What the task requires:
Copy out everything in the records from the line containing "I want to click on callout-box-label140, so" down to the line containing "height-label: 12470 m is", with both of those lines included, and keep every character unchanged.

Data listing:
* * * * *
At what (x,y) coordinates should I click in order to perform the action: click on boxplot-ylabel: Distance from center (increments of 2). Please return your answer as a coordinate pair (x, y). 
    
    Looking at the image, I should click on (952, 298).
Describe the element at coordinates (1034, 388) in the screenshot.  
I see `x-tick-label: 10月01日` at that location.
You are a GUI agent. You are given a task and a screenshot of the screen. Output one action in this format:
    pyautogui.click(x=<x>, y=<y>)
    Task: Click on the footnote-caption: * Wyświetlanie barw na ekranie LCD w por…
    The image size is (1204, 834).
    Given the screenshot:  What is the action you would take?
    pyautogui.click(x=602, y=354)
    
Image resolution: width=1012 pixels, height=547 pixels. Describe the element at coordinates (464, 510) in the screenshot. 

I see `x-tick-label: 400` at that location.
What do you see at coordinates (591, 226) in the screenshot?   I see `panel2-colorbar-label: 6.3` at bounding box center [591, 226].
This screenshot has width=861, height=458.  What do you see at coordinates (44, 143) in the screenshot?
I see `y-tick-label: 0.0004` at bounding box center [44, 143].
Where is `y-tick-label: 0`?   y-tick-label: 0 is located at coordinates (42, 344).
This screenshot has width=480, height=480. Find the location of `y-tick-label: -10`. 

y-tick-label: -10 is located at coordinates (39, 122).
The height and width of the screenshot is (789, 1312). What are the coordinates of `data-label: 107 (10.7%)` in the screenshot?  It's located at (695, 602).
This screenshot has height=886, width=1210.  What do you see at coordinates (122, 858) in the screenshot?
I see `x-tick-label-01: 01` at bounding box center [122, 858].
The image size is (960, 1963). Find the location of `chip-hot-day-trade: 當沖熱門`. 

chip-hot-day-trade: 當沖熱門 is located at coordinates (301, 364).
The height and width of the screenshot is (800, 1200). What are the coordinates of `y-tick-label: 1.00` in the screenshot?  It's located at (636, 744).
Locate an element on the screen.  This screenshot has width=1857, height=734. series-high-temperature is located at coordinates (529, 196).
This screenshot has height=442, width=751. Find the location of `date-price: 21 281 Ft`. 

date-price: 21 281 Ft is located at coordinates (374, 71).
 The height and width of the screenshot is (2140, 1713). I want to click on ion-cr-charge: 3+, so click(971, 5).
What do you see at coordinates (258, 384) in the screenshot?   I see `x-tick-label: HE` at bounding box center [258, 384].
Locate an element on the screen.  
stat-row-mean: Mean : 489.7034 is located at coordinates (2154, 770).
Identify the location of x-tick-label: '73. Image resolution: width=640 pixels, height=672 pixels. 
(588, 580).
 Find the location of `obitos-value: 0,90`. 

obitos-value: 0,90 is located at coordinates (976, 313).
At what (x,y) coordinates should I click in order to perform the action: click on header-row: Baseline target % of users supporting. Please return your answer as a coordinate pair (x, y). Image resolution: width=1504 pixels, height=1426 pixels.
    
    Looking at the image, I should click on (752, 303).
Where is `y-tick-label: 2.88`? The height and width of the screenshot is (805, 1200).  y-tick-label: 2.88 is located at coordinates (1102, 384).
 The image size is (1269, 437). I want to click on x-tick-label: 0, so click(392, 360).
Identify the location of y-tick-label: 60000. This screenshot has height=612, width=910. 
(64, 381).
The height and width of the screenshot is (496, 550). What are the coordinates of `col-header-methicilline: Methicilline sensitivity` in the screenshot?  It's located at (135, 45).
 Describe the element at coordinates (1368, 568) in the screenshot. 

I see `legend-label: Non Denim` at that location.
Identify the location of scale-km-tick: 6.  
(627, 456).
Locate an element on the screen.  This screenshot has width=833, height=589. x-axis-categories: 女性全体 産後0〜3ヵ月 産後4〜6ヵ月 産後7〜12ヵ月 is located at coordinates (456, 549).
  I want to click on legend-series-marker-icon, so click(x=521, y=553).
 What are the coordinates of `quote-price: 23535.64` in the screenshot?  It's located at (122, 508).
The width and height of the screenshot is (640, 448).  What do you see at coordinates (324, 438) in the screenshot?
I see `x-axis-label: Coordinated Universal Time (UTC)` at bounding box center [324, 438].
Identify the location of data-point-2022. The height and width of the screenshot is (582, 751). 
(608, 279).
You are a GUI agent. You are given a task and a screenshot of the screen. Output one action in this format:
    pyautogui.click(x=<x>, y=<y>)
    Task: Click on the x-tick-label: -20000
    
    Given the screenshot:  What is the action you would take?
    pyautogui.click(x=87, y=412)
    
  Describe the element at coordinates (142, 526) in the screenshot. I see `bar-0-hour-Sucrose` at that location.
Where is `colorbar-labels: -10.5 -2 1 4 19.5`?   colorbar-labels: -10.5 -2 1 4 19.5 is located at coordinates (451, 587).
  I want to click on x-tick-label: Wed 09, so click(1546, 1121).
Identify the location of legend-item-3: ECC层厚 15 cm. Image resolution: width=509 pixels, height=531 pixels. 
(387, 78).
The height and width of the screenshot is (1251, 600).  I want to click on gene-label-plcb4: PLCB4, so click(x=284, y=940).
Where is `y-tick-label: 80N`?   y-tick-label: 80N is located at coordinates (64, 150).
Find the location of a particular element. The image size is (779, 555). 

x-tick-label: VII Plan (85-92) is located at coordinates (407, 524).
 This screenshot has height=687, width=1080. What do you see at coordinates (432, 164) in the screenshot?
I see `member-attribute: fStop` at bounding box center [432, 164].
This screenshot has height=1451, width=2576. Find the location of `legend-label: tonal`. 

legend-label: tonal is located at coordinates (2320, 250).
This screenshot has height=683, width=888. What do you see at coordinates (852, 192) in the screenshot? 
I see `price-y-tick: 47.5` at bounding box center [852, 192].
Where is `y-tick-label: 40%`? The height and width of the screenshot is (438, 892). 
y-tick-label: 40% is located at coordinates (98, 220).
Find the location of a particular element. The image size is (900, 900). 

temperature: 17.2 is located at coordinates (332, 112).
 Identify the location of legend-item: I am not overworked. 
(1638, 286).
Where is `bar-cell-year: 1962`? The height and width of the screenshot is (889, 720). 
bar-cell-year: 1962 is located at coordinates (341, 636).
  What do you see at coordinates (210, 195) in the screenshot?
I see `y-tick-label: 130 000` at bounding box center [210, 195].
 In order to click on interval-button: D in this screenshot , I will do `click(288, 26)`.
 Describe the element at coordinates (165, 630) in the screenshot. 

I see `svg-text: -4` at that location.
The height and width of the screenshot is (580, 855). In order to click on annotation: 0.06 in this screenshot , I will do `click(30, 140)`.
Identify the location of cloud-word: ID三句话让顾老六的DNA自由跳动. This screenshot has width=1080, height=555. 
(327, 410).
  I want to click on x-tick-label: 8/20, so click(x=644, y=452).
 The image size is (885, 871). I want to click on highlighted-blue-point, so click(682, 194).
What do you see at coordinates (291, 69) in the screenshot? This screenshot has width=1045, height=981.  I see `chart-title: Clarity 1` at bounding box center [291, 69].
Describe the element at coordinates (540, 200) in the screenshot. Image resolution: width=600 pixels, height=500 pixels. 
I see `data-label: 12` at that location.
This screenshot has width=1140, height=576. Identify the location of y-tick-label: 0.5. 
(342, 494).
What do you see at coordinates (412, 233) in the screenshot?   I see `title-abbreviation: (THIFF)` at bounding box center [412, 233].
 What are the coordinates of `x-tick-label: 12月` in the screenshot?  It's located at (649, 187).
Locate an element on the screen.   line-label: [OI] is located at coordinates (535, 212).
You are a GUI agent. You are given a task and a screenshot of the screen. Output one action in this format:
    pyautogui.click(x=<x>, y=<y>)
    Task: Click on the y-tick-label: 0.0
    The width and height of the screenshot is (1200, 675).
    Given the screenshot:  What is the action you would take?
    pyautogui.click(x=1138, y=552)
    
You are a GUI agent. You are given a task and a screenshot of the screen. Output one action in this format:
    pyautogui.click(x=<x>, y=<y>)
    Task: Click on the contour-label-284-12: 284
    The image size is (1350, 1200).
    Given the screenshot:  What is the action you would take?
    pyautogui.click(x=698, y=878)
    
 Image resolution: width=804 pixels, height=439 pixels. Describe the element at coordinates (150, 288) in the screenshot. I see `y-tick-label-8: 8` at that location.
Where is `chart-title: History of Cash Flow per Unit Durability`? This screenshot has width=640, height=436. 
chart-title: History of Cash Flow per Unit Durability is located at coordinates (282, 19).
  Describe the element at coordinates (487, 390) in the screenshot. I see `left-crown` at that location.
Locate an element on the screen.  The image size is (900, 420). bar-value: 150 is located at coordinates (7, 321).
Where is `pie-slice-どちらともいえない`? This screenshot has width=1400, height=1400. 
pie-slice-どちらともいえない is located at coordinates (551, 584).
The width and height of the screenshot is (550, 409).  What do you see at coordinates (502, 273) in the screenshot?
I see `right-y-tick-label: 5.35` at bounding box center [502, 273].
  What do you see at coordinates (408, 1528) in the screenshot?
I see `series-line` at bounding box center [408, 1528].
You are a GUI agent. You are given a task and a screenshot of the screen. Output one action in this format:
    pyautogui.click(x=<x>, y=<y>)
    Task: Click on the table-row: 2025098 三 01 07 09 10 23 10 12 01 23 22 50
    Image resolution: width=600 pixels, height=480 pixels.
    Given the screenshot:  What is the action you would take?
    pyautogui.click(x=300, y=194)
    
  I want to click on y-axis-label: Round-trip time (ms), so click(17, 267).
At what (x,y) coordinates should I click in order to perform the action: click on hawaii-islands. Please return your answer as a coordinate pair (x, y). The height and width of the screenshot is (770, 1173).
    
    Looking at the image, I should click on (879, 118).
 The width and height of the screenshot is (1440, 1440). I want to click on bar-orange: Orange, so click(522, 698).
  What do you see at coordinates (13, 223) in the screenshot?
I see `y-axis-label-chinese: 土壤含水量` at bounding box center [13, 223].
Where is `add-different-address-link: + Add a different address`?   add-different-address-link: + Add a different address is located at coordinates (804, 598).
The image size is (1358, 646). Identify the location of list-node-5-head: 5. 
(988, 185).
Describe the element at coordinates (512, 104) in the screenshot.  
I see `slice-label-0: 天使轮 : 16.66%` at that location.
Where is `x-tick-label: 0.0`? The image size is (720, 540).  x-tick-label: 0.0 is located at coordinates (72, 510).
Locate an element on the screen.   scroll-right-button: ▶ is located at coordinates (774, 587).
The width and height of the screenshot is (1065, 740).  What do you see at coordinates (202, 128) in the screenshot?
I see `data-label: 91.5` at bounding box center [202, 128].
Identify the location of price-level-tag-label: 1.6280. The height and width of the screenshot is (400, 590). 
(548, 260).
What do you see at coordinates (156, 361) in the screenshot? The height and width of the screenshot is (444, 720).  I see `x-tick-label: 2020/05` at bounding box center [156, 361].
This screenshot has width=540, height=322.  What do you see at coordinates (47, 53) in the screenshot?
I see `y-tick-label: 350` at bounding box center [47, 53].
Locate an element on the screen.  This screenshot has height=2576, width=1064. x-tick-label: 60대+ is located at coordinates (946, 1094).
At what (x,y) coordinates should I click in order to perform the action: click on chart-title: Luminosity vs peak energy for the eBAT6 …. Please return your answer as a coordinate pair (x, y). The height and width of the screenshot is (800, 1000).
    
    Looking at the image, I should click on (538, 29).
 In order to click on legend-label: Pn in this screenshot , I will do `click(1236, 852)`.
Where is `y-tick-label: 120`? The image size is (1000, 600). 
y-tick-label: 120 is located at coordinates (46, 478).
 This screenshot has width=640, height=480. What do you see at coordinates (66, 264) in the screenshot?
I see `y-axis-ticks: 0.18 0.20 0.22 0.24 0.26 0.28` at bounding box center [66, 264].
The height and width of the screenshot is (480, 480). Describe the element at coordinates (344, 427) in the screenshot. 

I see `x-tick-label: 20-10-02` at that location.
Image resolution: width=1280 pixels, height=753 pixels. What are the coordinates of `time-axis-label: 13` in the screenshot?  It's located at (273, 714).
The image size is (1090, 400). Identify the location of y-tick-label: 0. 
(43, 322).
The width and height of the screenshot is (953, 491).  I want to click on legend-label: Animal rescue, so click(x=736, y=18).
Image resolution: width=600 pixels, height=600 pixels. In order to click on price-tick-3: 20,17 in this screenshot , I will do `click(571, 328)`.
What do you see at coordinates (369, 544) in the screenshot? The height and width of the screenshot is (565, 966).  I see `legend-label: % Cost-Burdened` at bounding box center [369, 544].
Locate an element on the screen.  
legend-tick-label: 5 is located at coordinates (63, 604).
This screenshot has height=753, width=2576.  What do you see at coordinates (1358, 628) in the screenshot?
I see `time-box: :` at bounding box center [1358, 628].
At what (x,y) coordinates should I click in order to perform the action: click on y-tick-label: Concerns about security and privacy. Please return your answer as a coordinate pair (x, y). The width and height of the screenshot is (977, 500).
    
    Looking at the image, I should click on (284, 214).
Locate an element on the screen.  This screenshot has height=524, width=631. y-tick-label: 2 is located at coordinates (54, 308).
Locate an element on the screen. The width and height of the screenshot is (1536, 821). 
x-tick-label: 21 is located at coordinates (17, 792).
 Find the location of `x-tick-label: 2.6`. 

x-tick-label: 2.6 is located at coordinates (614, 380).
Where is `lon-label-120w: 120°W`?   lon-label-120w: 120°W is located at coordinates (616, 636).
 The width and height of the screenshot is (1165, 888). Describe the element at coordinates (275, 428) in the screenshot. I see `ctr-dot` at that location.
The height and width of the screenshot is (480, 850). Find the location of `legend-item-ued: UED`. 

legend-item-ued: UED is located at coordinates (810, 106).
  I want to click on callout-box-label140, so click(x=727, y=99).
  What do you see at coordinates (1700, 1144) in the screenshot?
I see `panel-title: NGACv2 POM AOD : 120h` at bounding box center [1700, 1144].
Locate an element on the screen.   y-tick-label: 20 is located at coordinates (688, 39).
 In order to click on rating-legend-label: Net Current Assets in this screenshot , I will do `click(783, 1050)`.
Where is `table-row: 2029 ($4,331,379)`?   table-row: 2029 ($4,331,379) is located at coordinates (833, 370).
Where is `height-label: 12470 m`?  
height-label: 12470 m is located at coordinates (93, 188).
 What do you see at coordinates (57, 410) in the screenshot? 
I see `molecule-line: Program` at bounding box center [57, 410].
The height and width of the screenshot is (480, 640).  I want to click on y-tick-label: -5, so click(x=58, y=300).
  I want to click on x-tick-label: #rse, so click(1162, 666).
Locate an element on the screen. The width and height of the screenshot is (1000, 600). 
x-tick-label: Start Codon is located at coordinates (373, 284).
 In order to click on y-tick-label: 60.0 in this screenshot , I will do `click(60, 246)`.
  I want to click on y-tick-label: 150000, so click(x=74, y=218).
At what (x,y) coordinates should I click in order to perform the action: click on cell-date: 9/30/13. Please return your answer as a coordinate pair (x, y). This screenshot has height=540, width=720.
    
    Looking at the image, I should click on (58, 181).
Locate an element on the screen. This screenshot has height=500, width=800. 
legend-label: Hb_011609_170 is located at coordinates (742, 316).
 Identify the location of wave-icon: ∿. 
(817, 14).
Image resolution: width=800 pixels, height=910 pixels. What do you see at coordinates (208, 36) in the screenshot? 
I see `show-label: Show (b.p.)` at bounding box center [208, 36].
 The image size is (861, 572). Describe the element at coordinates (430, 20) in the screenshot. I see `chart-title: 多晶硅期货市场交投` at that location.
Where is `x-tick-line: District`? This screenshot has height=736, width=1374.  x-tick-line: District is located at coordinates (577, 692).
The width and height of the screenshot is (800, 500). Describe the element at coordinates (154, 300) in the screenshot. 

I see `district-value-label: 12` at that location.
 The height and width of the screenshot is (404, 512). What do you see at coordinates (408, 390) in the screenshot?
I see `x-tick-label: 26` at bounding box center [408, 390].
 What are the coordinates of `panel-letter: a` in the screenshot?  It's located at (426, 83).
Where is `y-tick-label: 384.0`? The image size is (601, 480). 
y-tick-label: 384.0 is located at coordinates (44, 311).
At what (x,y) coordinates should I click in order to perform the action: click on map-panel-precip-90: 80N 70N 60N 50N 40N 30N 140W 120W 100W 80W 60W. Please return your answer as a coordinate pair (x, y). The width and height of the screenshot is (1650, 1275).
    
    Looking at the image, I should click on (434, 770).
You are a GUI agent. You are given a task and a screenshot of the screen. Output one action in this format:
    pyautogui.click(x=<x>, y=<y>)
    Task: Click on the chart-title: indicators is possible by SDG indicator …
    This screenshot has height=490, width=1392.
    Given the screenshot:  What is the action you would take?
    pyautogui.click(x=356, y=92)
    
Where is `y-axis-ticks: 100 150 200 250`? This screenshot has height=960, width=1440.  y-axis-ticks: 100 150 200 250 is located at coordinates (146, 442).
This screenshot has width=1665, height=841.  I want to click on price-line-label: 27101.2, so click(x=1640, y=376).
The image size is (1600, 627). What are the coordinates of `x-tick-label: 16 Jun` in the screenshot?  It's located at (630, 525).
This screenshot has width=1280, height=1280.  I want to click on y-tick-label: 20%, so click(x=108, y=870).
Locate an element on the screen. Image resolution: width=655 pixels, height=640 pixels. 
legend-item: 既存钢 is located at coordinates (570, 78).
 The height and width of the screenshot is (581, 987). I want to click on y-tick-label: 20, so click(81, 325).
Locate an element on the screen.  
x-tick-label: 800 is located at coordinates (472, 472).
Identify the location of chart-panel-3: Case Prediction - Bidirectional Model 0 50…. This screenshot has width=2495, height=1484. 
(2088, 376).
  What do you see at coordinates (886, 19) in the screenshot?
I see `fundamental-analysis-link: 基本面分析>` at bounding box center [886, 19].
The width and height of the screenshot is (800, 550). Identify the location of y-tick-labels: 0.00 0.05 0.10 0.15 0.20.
* * * * *
Solution to the problem:
  I want to click on callout-box-label140, so click(x=727, y=99).
  What do you see at coordinates (1700, 1144) in the screenshot?
I see `panel-title: NGACv2 POM AOD : 120h` at bounding box center [1700, 1144].
Locate an element on the screen.   y-tick-label: 20 is located at coordinates (688, 39).
 In order to click on rating-legend-label: Net Current Assets in this screenshot , I will do `click(783, 1050)`.
Where is `table-row: 2029 ($4,331,379)`?   table-row: 2029 ($4,331,379) is located at coordinates (833, 370).
Where is `height-label: 12470 m`?  
height-label: 12470 m is located at coordinates (93, 188).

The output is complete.